BEGIN DATA SHOWN
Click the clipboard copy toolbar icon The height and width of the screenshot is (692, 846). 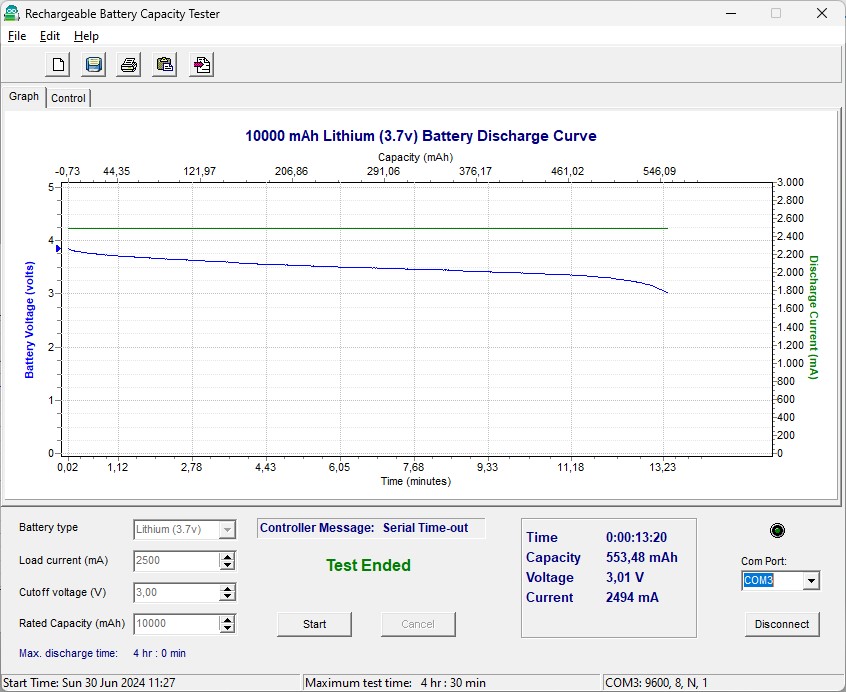click(165, 65)
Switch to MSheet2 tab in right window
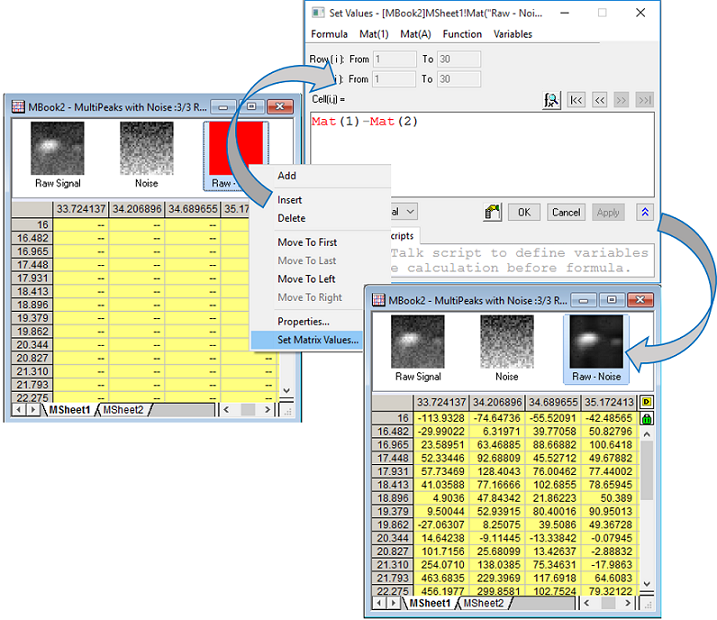The width and height of the screenshot is (717, 620). point(482,603)

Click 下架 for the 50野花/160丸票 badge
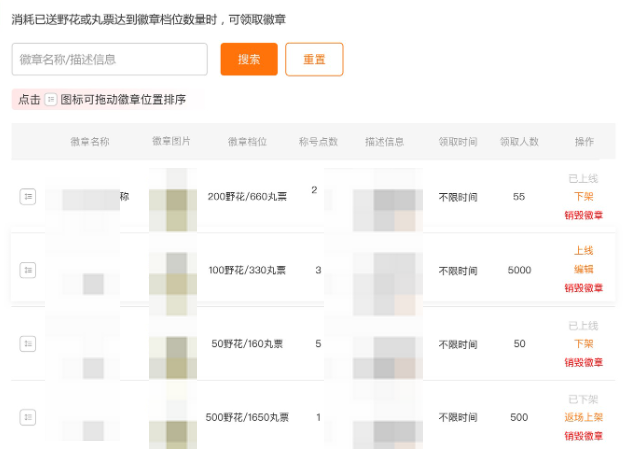point(583,344)
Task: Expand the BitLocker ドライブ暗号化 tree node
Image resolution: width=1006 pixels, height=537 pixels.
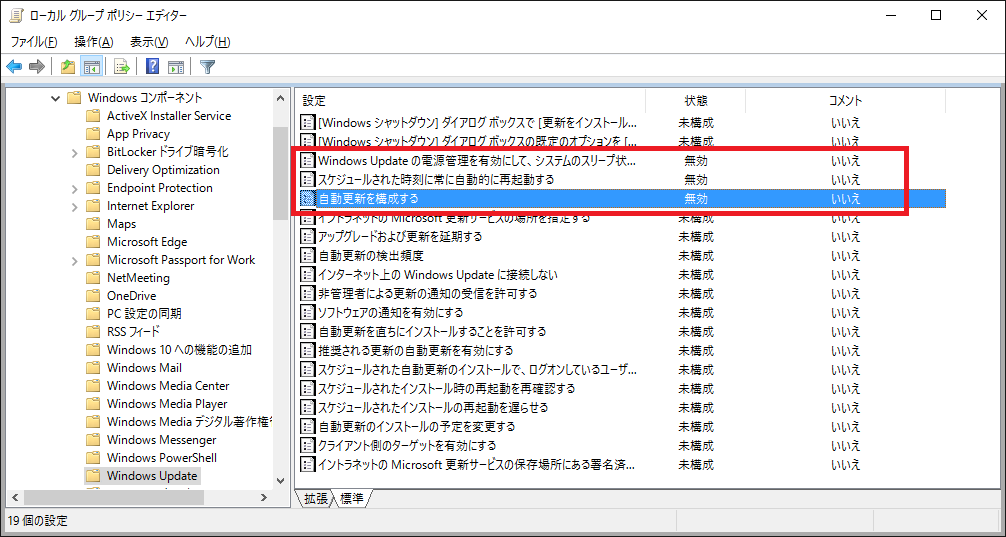Action: [75, 152]
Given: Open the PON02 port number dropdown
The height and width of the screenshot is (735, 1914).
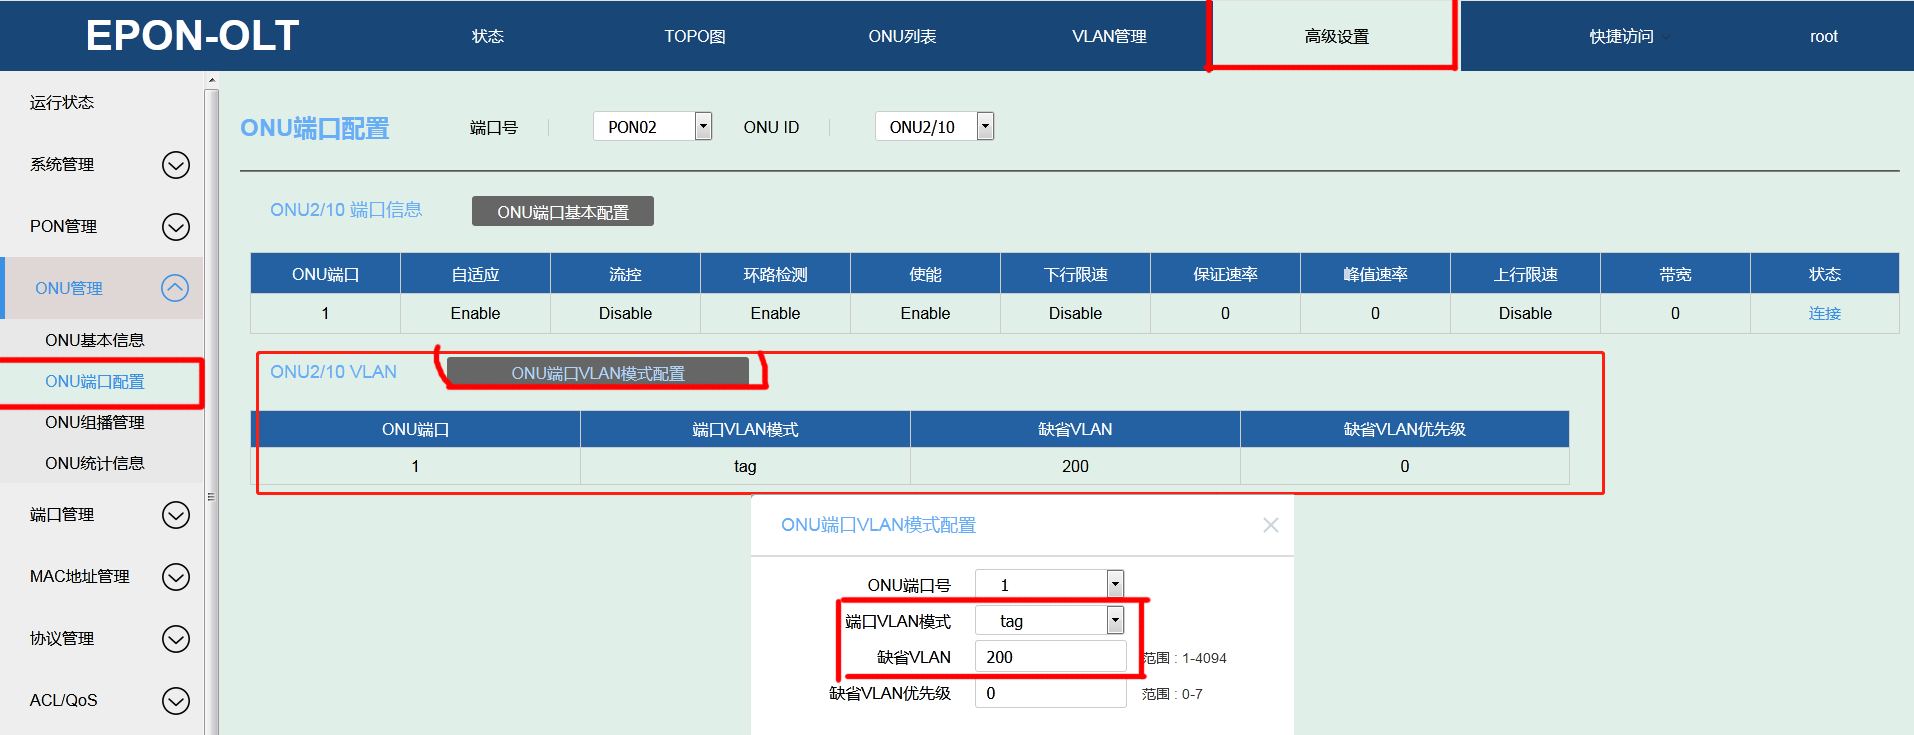Looking at the screenshot, I should [703, 126].
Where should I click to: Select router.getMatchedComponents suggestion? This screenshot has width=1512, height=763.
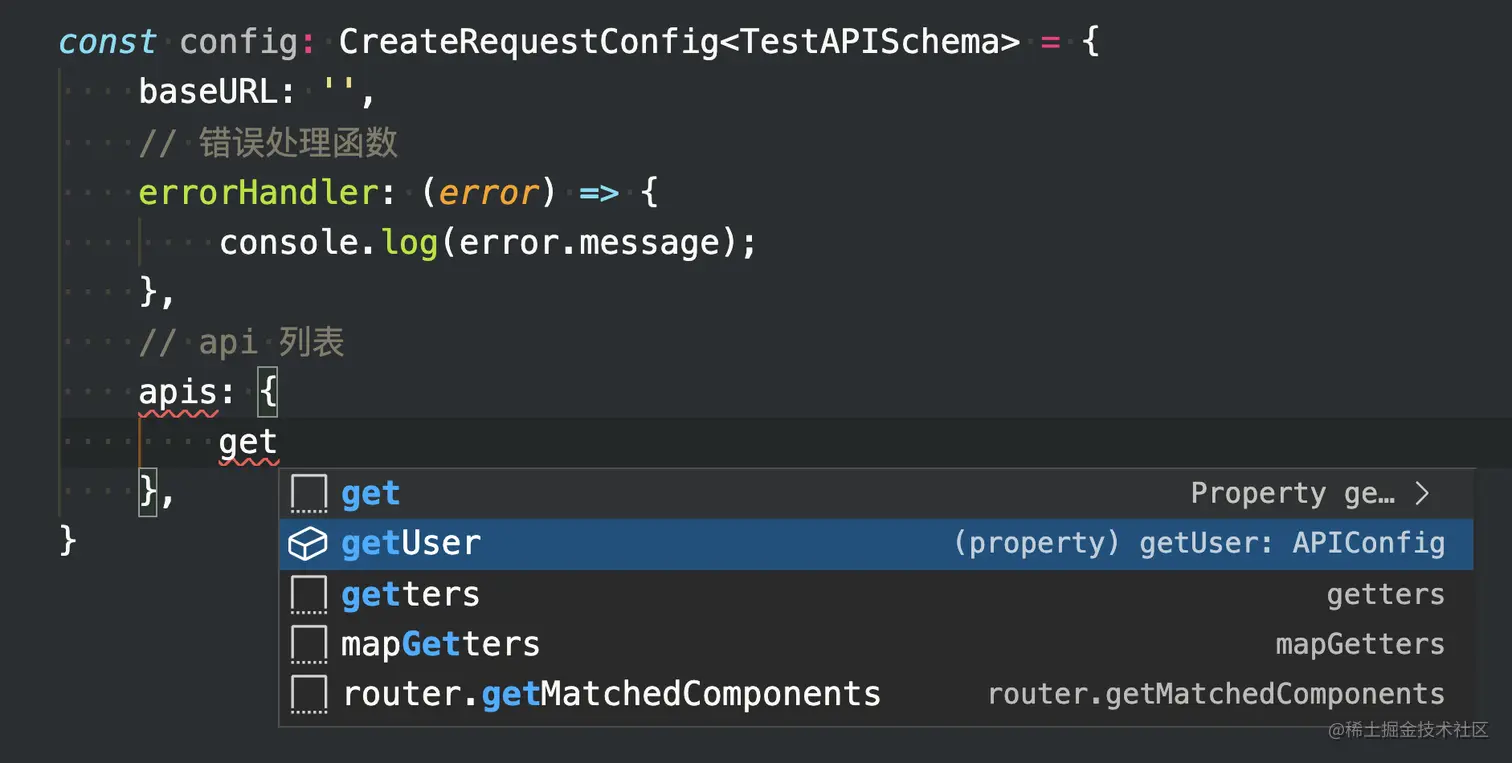(611, 694)
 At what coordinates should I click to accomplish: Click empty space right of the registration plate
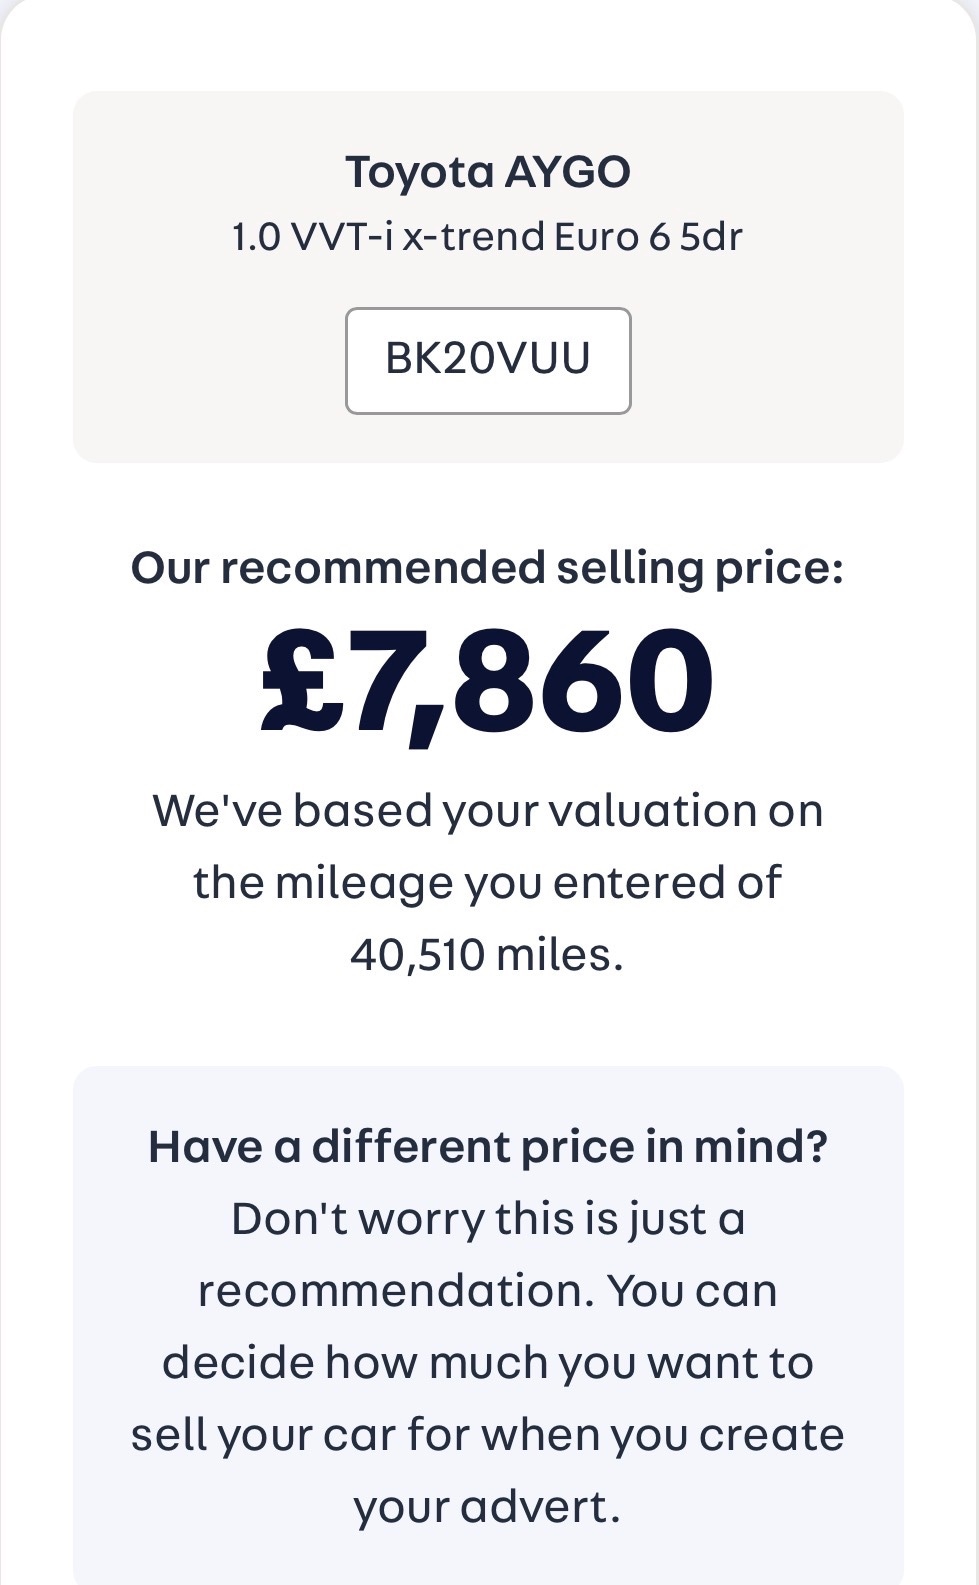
END DATA SHOWN
DIRECTIONS FOR THIS TASK: Repeat exactly the lines above, starting at the one that contains "Image resolution: width=1006" and stopping at the last line of the entries, and leave out the pictures.

TASK RESPONSE:
Image resolution: width=1006 pixels, height=537 pixels.
Action: [75, 152]
Given: Open the PON02 port number dropdown
The height and width of the screenshot is (735, 1914).
Looking at the screenshot, I should [703, 126].
Where should I click to: Select router.getMatchedComponents suggestion? This screenshot has width=1512, height=763.
(611, 694)
 At what coordinates should I click to accomplish: Click empty space right of the registration plate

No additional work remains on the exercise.